◆ **Work request 1**
For each statement, answer yes or no on whether it agrees with the passage on possible minds, and quote the words of the passage that decide it. (a) Chalmers puts the number of humans who have had minds of their own at around a hundred billion. (b) Chalmers describes the space of possible minds as small. (c) The writer says other discussion of possible minds has been easy to find.
◆ **Work request 2**
Print the part of the passage on possible minds starting with "With the exception" and going on through "point me to it.", word for word.

◆ **Excerpted text**
Start of Block

• Bearden
    19
    In a talk between Chalmers and Dennett on the theme of possible minds and AI, Chalmers introduces the concept of the space of all possible minds. "Think about the space of possible minds. It’s absolutely vast, all the minds there ever have been, will be, or could be. Starting with actual minds, you might think there are a lot of actual minds. There have been a hundred billion or so humans with minds of their own. Some pretty amazing minds have been in there: Confucius, Isaac Newton, Jane Austin, Pablo Picasso, Martin Luther King, on it goes. A lot of amazing minds. But still, those hundred billion minds put together [span] just the tiniest corner of the space of possible minds." (https://www.youtube.com/watch?v=eHN_o6RqrHY, 5:06)

    With the exception of this example, I haven't been able to find any discourse on the subject of possible minds or possible conscious experiences. If you know of any literature on this subject it would help me tremendously if you would point me to it.

End of Block

◆ **Given information**
Start of Block

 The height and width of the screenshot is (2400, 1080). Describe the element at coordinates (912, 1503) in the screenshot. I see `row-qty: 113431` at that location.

End of Block

◆ **Response box 1**
(a) Yes: "There have been a hundred billion or so humans with minds of their own."
(b) No: "It’s absolutely vast, all the minds there ever have been, will be, or could be."
(c) No: "With the exception of this example, I haven't been able to find any discourse on the subject of possible minds or possible conscious experiences."

◆ **Response box 2**
With the exception of this example, I haven't been able to find any discourse on the subject of possible minds or possible conscious experiences. If you know of any literature on this subject it would help me tremendously if you would point me to it.